Ask Hackaday: Building Nano Scale Antennas

As an RF engineering student, [Camerin] is usually tasked with pointless yet educational endeavors by his advisor and professors. Most of the time (we hope) he sees the task through and ends up pulling something out of his hat, but a few days ago a professor dropped a bombshell on him. After reading this article on nano scale antenna fabrication, a professor asked [Camerin] if it was possible to build a 3D inkjet printer with a ludicrous amount of accuracy and precision.

The full article, Conformal Printing of Electrically Small Antennas on Three-Dimensional Surfaces, was recently published in Advanced Materials and is available via Google Scholar. The jist of the article is that three-dimensional antennas printed on a sphere approach the physical limits of how good an antenna can be. To test out these small, spherical antennas, the authors of the paper built an extremely high-precision 3D inkjet printer that draws antenna traces on a glass sphere with conductive ink.

The positional accuracy of this printer is 50 nanometers, or about half the size of an HIV virus. The conductive silver ink is delivered by a nozzle with a diameter of 100 to 30 µm and prints onto a glass sphere about 6 mm in diameter. This is a level of precision that companies and research institutions pay top dollar for, so we’re left wondering how the authors built this thing.

We’re turning this question over to the astute readers of Hackaday: how exactly would you build a 3D inkjet printer with this much accuracy and precision? Would it even need to be that precise?
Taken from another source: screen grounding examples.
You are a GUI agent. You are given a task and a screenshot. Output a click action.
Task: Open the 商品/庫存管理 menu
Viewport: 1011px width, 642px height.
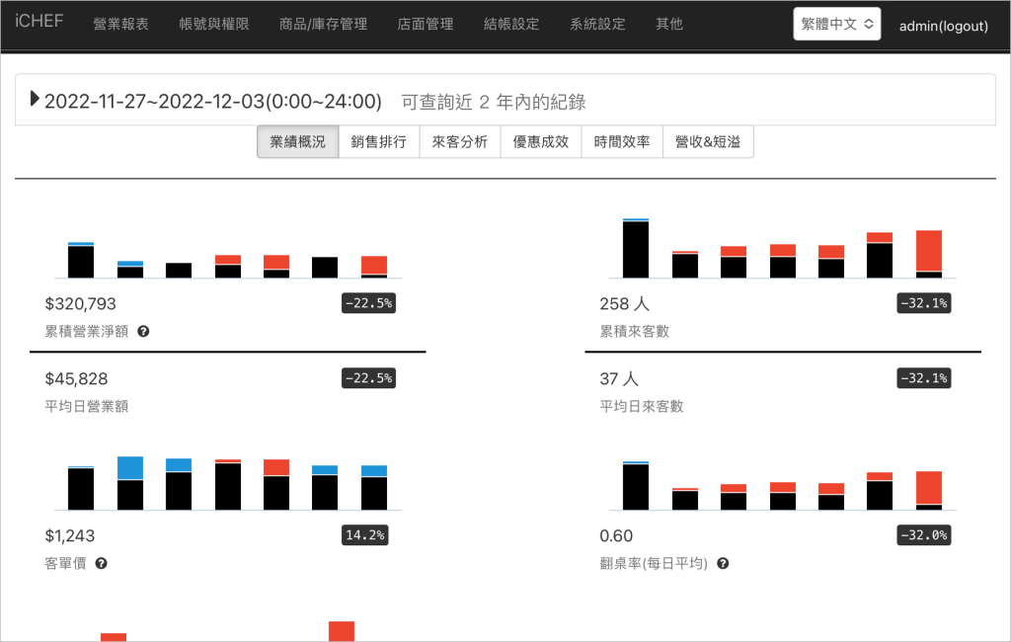click(323, 24)
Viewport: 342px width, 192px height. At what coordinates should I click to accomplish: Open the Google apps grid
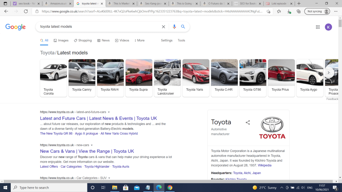coord(318,27)
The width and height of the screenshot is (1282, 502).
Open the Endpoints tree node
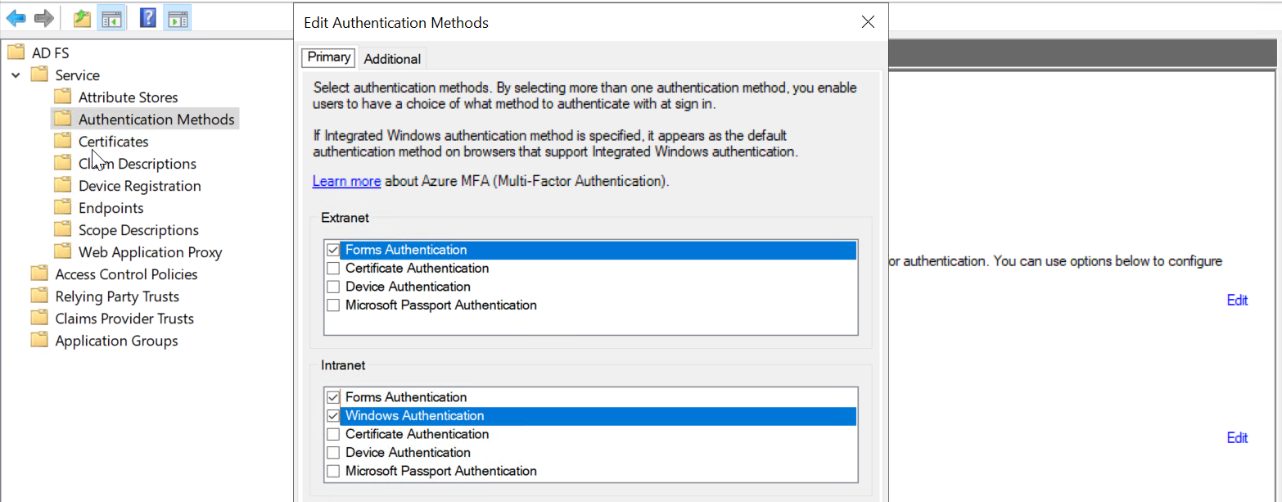(x=111, y=208)
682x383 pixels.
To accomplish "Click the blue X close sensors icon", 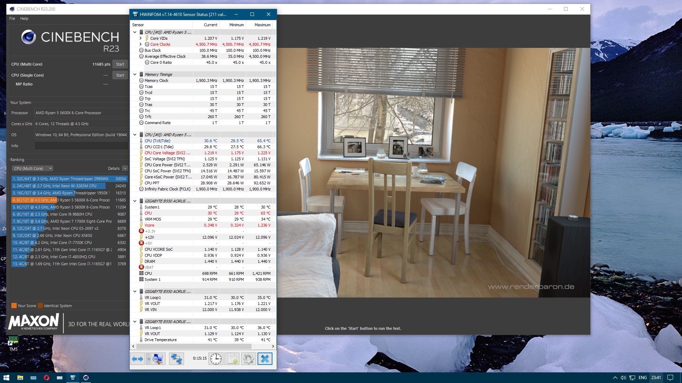I will click(x=265, y=359).
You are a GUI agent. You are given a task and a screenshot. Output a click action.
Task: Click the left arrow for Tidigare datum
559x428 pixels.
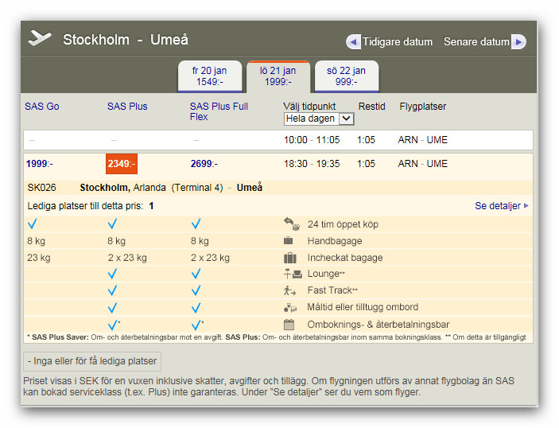click(354, 42)
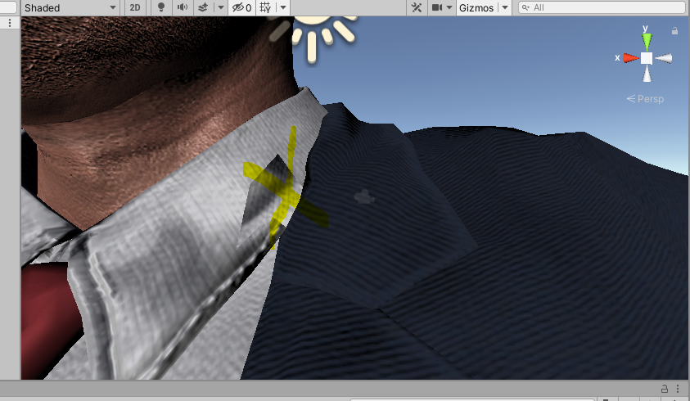Toggle 2D view mode
This screenshot has height=401, width=690.
point(135,7)
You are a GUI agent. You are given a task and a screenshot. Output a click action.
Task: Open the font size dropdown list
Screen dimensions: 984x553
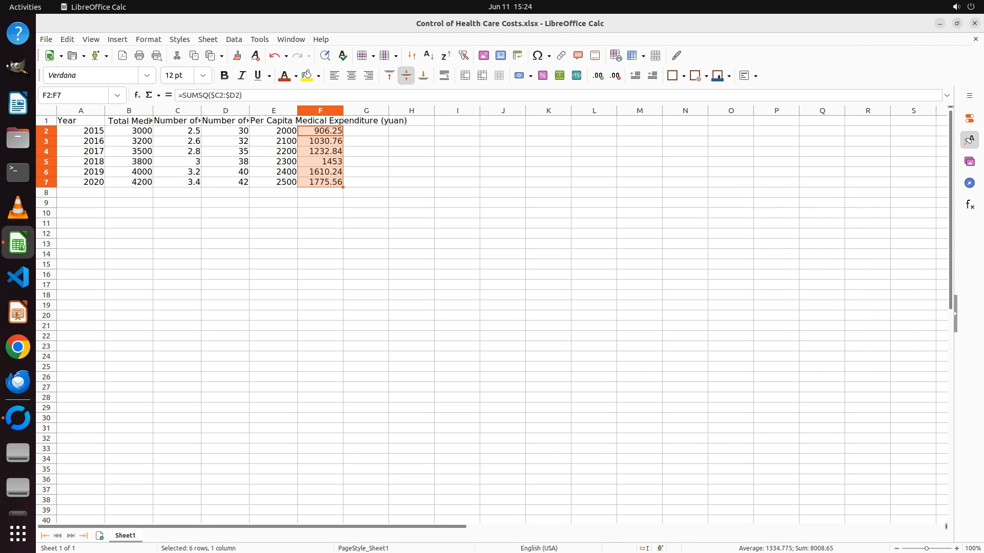(x=203, y=75)
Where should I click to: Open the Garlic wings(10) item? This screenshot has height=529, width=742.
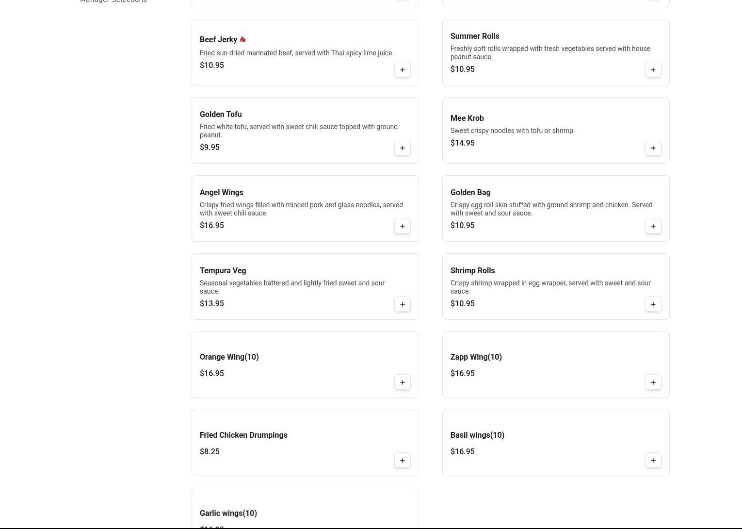coord(228,513)
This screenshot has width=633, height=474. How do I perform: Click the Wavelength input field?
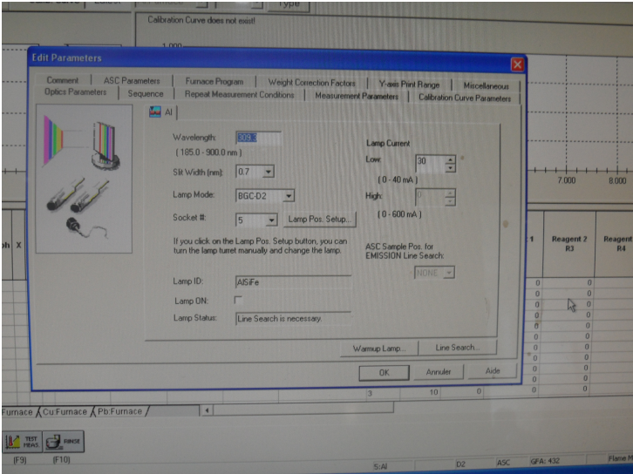[258, 138]
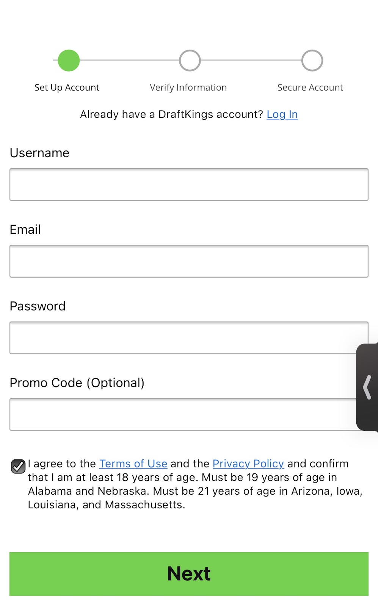Click the Set Up Account step label
378x606 pixels.
point(67,87)
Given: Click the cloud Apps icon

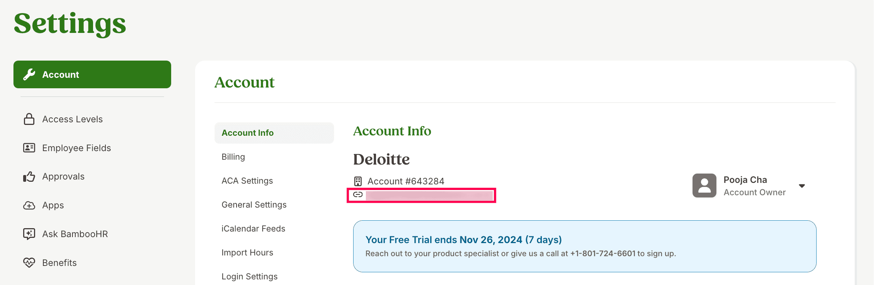Looking at the screenshot, I should (29, 205).
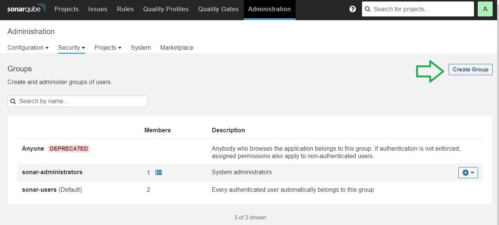The image size is (499, 225).
Task: Open the Marketplace tab
Action: click(177, 47)
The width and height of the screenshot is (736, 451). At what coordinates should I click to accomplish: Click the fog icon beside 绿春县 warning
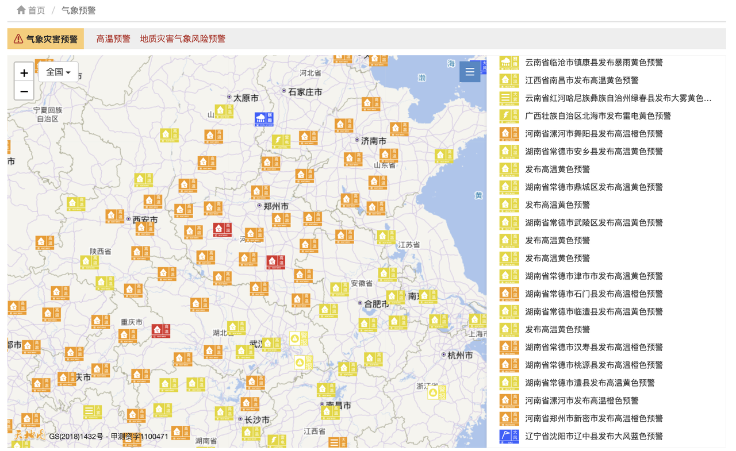pyautogui.click(x=509, y=98)
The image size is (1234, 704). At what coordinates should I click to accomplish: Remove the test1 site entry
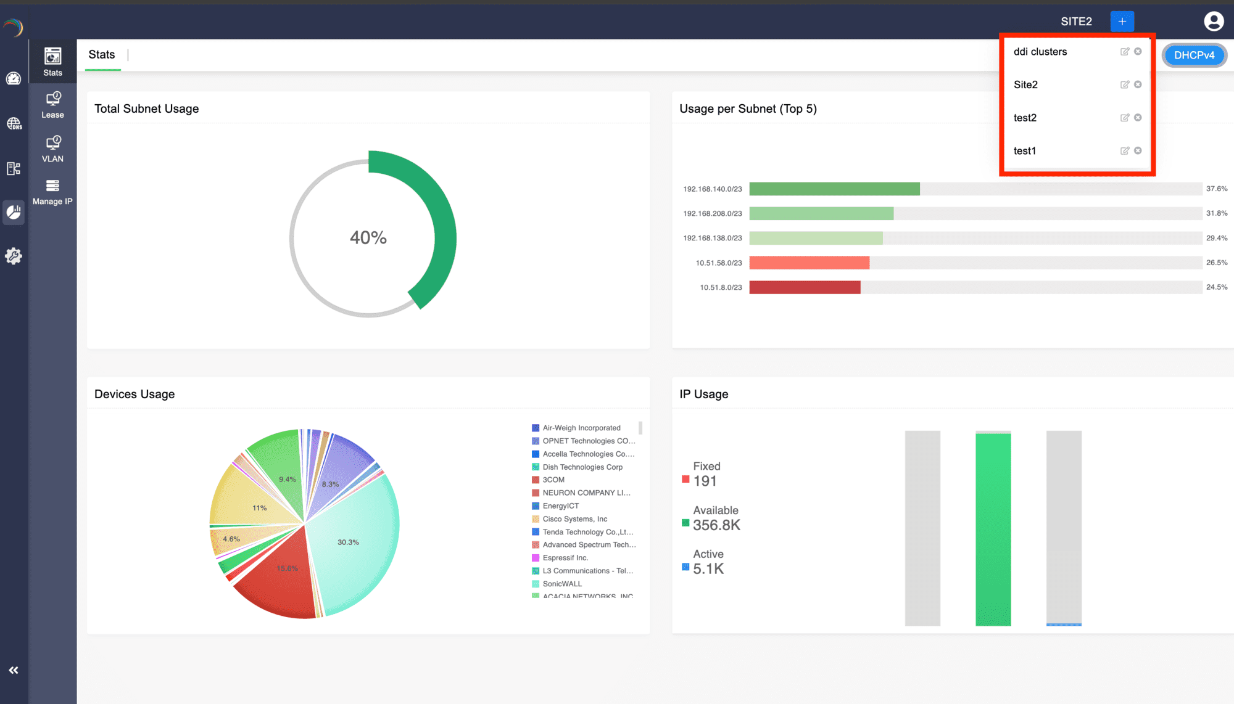pos(1138,150)
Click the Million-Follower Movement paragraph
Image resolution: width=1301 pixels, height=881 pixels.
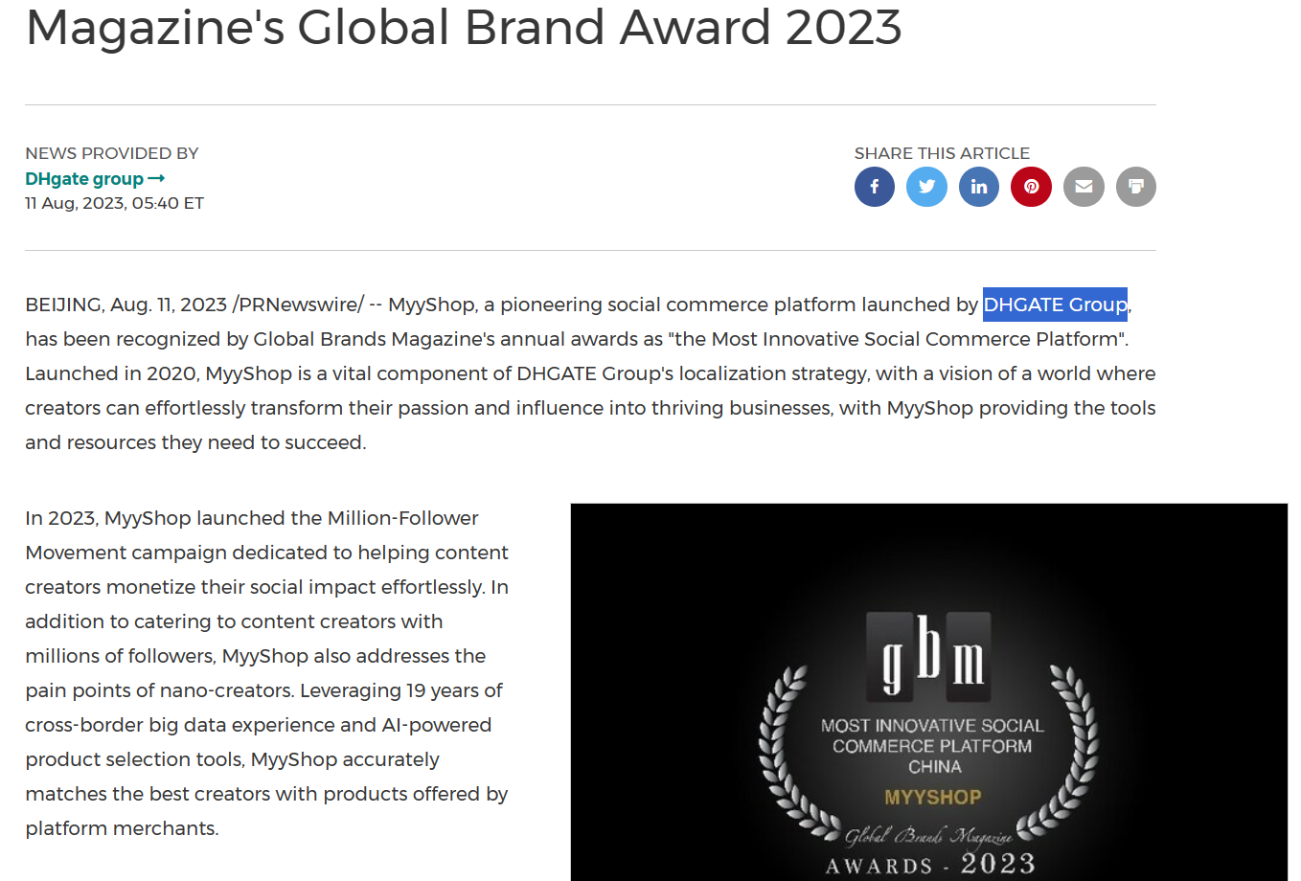point(267,673)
Post your answer in the comments.

70 thoughts on “Ask Hackaday: Building Nano Scale Antennas

  1. If I were to be tasked with something this precise, I would probably go looking up some Piezoelectric positioning tables.

    I’ve used some from Nanomotion before, but there are numerous manufacturers that offer this type of equipment. Prices generally start at a few hundred dollars plus drives, but in theory you could just build your own if you know how the physics work.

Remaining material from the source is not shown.